=== Excerto fornecido ===
****************
Pesquisa

Exportação de peixes ornamentais

O dilema de conciliar interesses e apaziguar conflitos

Barcelos: os peixes tropicais garantem a economia da população local

Todos os anos aproximadamente 20 milhões de peixes ornamentais são capturados e exportados na região em redor de Barcelos, uma localidade brasileira com menos de 20 mil habitantes situada na margem direita do Rio Negro, em pleno coração da selva amazónica. A área em causa é particularmente rica em espécies de peixes aptas para a aquariofilia, tendo a captura e comercialização dessas espécies começado a desenvolver-se ali nos anos 50, altura em que o professor Herbert R. Axelrod descobriu uma nova espécie: o Paracheirodon axelrodi, mais conhecido por Tetra Cardinal.

 

A diversidade e abundância de espécies ornamentais na região deve-se a vários factores que se conjugam entre si: por um lado, situa-se em plena bacia do Rio Negro, uma área de dimensões bastante generosas e onde se verifica uma enorme variedade de condições ecológicas favoráveis; por outro, é precisamente ali que se efectua a conexão do Rio Negro com outras bacias hidrográficas importantes, como a do Orinoco e a do Solimões. E esses três rios, ao juntarem as suas águas, ajudam a alimentar o caudal do rio Amazonas. É essa confluência de cursos de água que vem permitir a proliferação de diferentes espécies em Barcelos.

 

Além da biodiversidade piscícola, existe ainda outro aspecto comum às águas em torno da região: a sua curiosa coloração escura, uma característica que deu o nome ao Rio Negro. Existem registos de mais de 750 espécies de peixes tropicais que se podem encontrar na bacia do Rio Negro, mas somente cerca de 100 são exploradas comercialmente pelas populações locais. De todas, o Tetra Cardinal é a espécie mais importante, representando 60% do volume total de exemplares comercializados. Para acompanhar essa actividade de uma forma sustentada, foi iniciado em 1989 o «Projeto Piaba», cujo objectivo fundamental é determinar que sistemas sócio-culturais e ecológicos serão capazes de garantir a preservação dos peixes ornamentais.

 

De facto, ao invés do que à primeira vista se poderia pensar, as águas escuras daquela zona são pobres em nutrientes. O material alóctone — proveniente de outros ambientes, neste caso originário da imensa floresta tropical —, é a principal fonte de matéria e energia neste sistema. Por conseguinte, não há a ocorrência de uma grande biomassa, o que propicia a reprodução de peixes de pequeno porte. E como esses peixinhos nos encantam pelas suas cores vivas e pelas suas formas exóticas, são os que preferimos para povoar os nossos tanques.
****************
=== Tarefa proposta ===
Segundo o excerto sobre os peixes ornamentais de Barcelos, em que ano foi iniciado o «Projeto Piaba»? Responda, por favor, numa frase.

=== Dados fornecidos ===
****************
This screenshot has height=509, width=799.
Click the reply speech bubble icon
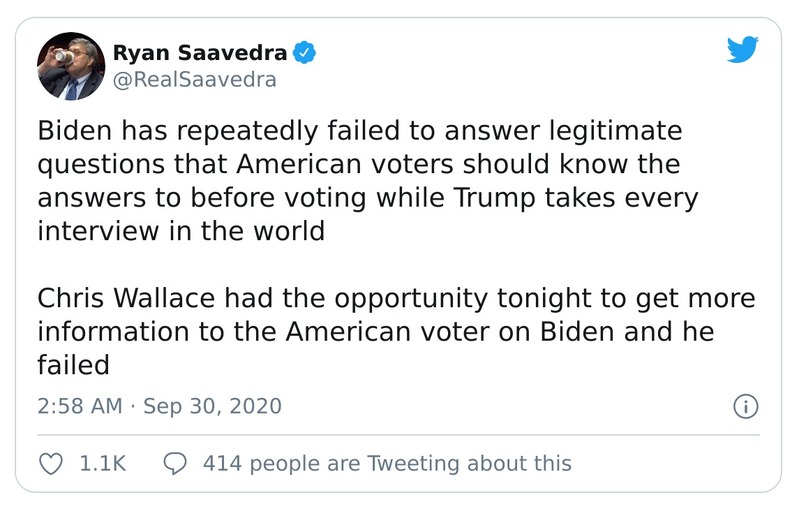[x=174, y=463]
****************
=== Resposta completa ===
O «Projeto Piaba» foi iniciado em 1989.